§ ASSIGNMENT: Copying exactly, give the lines in the material below from the one with "Task: Click the red" to the one with "Click the 搜索", ends included, and nothing besides.
※ ※ ※
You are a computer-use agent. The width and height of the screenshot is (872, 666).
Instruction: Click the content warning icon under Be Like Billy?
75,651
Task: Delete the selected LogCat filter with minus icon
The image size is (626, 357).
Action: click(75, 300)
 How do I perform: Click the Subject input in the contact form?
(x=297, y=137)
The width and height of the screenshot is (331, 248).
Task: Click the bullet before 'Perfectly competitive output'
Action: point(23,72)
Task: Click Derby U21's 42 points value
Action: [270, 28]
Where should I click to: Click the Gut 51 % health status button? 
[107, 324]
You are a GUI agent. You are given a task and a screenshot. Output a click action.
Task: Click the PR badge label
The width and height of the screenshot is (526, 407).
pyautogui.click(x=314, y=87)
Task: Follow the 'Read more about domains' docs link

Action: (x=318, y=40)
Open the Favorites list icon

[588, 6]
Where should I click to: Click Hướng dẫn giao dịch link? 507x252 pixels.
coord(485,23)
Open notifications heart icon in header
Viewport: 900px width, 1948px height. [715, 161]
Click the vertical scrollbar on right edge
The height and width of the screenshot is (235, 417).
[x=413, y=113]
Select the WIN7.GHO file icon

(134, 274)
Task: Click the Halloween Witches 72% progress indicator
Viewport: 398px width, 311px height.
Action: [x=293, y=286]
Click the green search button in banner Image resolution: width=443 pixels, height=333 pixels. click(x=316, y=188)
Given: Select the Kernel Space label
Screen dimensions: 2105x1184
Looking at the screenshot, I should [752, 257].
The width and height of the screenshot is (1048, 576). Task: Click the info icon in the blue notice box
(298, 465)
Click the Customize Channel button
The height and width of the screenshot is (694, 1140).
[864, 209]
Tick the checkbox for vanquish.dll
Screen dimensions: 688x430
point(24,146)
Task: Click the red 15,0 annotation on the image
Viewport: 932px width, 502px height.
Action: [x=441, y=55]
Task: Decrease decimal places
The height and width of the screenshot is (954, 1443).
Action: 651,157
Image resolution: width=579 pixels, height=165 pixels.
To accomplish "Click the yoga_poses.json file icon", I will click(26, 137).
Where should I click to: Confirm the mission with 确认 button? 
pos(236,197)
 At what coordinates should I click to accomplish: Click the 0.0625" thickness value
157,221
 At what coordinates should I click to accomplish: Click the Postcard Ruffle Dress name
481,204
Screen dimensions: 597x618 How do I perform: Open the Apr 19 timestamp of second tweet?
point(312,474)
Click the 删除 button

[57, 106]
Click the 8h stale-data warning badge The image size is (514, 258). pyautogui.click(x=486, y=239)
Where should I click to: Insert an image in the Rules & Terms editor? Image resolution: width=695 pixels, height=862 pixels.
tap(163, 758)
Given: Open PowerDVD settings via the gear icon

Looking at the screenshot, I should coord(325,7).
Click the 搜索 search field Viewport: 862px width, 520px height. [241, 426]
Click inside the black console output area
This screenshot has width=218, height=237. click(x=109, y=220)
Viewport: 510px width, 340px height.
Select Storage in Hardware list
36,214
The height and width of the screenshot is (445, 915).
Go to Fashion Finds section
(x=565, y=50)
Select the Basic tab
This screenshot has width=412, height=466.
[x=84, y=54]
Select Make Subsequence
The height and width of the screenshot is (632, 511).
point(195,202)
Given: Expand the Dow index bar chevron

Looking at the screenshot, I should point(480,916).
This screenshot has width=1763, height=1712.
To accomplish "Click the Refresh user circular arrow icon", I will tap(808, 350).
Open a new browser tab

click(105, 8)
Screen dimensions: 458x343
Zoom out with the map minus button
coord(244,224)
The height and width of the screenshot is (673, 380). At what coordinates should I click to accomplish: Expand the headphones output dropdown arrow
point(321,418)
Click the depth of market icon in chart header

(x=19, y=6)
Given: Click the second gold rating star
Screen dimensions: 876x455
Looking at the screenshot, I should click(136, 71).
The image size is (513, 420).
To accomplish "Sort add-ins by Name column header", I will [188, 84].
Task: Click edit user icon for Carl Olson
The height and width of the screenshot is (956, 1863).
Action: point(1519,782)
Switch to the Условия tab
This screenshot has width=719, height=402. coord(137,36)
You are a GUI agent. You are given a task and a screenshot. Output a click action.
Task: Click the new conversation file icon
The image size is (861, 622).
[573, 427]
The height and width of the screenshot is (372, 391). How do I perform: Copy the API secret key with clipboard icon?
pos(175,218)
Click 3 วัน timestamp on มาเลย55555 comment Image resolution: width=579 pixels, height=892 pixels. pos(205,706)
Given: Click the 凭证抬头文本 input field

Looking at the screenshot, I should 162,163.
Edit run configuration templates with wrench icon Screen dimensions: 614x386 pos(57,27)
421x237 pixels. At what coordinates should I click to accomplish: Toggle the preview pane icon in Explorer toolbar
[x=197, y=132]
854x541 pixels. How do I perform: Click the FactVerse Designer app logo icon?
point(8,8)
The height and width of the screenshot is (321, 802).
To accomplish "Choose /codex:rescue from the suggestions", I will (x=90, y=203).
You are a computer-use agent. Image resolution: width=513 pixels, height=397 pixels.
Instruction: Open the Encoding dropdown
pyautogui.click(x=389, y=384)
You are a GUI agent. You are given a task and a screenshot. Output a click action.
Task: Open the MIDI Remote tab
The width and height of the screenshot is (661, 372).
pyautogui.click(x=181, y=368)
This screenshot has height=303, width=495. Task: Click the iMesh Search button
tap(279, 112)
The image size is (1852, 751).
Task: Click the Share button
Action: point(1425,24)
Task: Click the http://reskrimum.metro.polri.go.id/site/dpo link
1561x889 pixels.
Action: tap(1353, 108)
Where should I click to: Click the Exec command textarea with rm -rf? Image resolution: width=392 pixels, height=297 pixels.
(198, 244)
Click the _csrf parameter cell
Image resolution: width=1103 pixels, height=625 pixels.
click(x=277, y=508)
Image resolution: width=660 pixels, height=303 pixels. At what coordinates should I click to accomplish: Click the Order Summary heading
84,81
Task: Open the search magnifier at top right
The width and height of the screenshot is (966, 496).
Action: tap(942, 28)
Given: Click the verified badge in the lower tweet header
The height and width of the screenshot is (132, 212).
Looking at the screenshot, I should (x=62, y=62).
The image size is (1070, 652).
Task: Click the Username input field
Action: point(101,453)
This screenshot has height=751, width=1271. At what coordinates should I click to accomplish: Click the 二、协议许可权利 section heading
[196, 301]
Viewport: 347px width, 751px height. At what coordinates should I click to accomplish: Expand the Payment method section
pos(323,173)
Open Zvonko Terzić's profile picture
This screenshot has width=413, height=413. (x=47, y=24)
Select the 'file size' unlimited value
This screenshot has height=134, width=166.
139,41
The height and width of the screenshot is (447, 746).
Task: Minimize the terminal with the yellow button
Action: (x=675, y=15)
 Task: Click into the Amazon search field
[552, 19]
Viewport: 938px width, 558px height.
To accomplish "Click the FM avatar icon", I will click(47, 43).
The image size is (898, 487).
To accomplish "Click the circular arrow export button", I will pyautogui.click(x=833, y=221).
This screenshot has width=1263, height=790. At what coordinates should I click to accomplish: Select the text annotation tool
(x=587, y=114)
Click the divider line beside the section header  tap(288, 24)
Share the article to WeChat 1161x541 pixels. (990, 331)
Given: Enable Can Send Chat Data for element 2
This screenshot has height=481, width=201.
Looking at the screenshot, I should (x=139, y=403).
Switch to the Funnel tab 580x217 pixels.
※ ※ ※
§ EXERCISE RESPONSE:
Task: Click the red 15,0 annotation on the image
Viewport: 932px width, 502px height.
Action: [x=441, y=55]
Task: Decrease decimal places
The height and width of the screenshot is (954, 1443).
Action: 651,157
Image resolution: width=579 pixels, height=165 pixels.
To accomplish "Click the yoga_poses.json file icon", I will click(26, 137).
Where should I click to: Confirm the mission with 确认 button? 
pos(236,197)
 At what coordinates should I click to accomplish: Click the 0.0625" thickness value
157,221
 At what coordinates should I click to accomplish: Click the Postcard Ruffle Dress name
481,204
Screen dimensions: 597x618 How do I perform: Open the Apr 19 timestamp of second tweet?
point(312,474)
Click the 删除 button

[57, 106]
Click the 8h stale-data warning badge The image size is (514, 258). pyautogui.click(x=486, y=239)
Where should I click to: Insert an image in the Rules & Terms editor? Image resolution: width=695 pixels, height=862 pixels.
tap(163, 758)
Given: Open PowerDVD settings via the gear icon

Looking at the screenshot, I should coord(325,7).
Click the 搜索 search field Viewport: 862px width, 520px height. [241, 426]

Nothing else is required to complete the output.